Sohio, erroneously thinking that Sec. 286 is a statute of limitations which would bar its bringing a suit against any of the defendants if not filed within six years of the date it commenced the practice of the patented process, filed its suit on the last day of the six-year period so it would not be barred. Aware of the fact that Nippon had supplied the catalyst, the sale of which is alleged to constitute inducement of or contribution to the alleged infringement under Sec. 271, at least nine months before the beginning of the six-year period, Sohio has asserted an ingenious but unsound theory by which it tries to move Nippon's acts forward in time so as to be later than the time when it mistakenly thought a limitations period was "beginning to run." It first assumes that Nippon's act of selling the catalyst was active inducement of infringement or contributory infringement and we can do the same, for the sake of argument. It then says that under the case law neither of these types of infringement can exist until there is a direct infringement and R & H, the direct infringer, did not start operations until November 18, 1976. From this it concludes that that is when Nippon's infringement commenced. That is like saying that the laying of an egg takes place when the egg hatches or that a sale takes place when the buyer uses the purchased product. The theory is without legal validity. If Nippon's acts ever gave rise to a liability, the liability arose as of the time the acts were committed, not at some future date determined by the acts of others. On the record before us, it committed no act within the period of six years preceding the filing of the complaint and therefore no recovery can be had against it for infringement.
Relying upon the statement in Aro Mfg. Co. v. Convertible Top Replacement Co., 365 U.S. 336, 341, 81 S. Ct. 599, 602, 5 L. Ed. 2d 592, 128 USPQ 354, 357 (1961), that "if there is no direct infringement of a patent there can be no contributory infringement" (emphasis in original), Sohio argues that since the alleged direct infringement by Rohm and Haas did not begin until November 18, 1976, Nippon's alleged contributory infringement also could not have begun until then, so that the alleged contributory infringement occurred within six years of the filing of the complaint. The statement in Aro upon which Sohio relied, however, was made in a quite different context and cannot be automatically and uncritically extended and applied to the dissimilar issue in the present case.

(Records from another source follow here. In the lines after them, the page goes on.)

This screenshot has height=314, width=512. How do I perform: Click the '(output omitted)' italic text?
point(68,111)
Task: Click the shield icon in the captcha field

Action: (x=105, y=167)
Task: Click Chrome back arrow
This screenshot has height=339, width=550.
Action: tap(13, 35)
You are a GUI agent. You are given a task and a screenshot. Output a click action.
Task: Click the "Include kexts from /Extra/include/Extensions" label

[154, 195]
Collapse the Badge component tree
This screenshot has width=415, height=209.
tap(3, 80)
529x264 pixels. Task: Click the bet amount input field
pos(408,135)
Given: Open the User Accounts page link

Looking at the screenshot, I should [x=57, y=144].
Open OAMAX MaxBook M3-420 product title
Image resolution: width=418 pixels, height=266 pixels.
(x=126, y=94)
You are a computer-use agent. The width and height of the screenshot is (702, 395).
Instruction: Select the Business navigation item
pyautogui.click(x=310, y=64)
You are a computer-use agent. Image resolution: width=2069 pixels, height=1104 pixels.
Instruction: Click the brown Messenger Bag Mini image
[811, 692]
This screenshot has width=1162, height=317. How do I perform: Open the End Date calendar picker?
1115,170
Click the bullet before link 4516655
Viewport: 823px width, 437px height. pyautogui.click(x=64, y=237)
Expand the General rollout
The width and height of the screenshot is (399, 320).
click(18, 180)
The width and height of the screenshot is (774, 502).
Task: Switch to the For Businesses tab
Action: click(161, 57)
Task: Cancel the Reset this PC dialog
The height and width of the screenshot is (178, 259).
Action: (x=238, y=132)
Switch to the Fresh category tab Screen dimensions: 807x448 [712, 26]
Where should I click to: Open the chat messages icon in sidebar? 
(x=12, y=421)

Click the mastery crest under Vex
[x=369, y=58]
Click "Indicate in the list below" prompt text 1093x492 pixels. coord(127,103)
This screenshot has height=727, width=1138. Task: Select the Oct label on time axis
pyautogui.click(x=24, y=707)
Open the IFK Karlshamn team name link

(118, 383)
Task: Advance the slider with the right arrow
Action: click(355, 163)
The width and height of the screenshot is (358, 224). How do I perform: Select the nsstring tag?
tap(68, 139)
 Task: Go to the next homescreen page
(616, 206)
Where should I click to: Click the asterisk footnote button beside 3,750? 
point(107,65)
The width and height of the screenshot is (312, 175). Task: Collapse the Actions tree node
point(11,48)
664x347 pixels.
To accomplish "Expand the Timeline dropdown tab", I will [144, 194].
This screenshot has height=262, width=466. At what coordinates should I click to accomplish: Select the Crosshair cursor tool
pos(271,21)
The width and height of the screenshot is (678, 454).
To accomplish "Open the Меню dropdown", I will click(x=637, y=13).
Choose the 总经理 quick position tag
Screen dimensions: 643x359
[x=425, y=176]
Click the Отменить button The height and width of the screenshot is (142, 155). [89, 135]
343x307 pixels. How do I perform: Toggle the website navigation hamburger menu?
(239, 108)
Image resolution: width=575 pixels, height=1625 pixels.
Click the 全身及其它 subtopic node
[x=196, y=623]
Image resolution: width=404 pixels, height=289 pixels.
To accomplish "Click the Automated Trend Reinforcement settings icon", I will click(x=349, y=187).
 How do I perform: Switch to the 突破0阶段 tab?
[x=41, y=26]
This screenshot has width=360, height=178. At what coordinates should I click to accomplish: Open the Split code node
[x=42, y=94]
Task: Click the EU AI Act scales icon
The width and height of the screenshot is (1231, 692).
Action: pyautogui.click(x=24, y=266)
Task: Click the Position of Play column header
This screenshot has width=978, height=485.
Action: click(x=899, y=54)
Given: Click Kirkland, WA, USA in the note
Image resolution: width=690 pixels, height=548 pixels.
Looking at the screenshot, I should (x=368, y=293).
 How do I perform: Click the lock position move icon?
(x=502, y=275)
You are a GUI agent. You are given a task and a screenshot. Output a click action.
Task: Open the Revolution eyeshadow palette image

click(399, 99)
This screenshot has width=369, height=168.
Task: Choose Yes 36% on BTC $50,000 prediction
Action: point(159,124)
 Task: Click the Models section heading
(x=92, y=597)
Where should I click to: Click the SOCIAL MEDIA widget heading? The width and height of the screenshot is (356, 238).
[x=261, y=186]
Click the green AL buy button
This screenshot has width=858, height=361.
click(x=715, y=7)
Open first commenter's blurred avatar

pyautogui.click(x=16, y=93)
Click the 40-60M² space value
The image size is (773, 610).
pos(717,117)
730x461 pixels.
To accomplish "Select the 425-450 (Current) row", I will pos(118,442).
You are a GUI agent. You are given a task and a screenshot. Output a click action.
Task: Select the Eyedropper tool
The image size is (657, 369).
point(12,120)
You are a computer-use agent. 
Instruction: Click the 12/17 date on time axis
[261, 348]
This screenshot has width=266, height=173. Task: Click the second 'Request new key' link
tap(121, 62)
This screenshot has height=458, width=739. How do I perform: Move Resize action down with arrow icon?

Aro, as the Court explained in Dawson Chemical Co. v. Rohm and Haas Co., 448 U.S. 176, 217, 100 S. Ct. 2601, 2623, 65 L. Ed. 2d 696, 206 USPQ 385, 405 (1980), was
an action for contributory infringement based on the manufacture and sale of a specially cut fabric designed for use in a patented automobile convertible top combination.... The controlling issue in Aro I was whether there had been any direct infringement of the patent. The Court held that purchasers of the specially cut fabric used it for "repair" rather than "reconstruction" of the patented combination; accordingly, under the patent law they were not guilty of infringement. 365 U.S. at 340, 346 [81 S. Ct. at 601, 604]. Since there was no direct infringement by the purchasers, the Court held that there could be no contributory infringement by the manufacturer of the replacement tops.
Accord: Deepsouth Packing Co. v. Laitram Corp., 406 U.S. 518, 526, 92 S. Ct. 1700, 1706, 32 L. Ed. 2d 273, 173 USPQ 769, 772 (1972).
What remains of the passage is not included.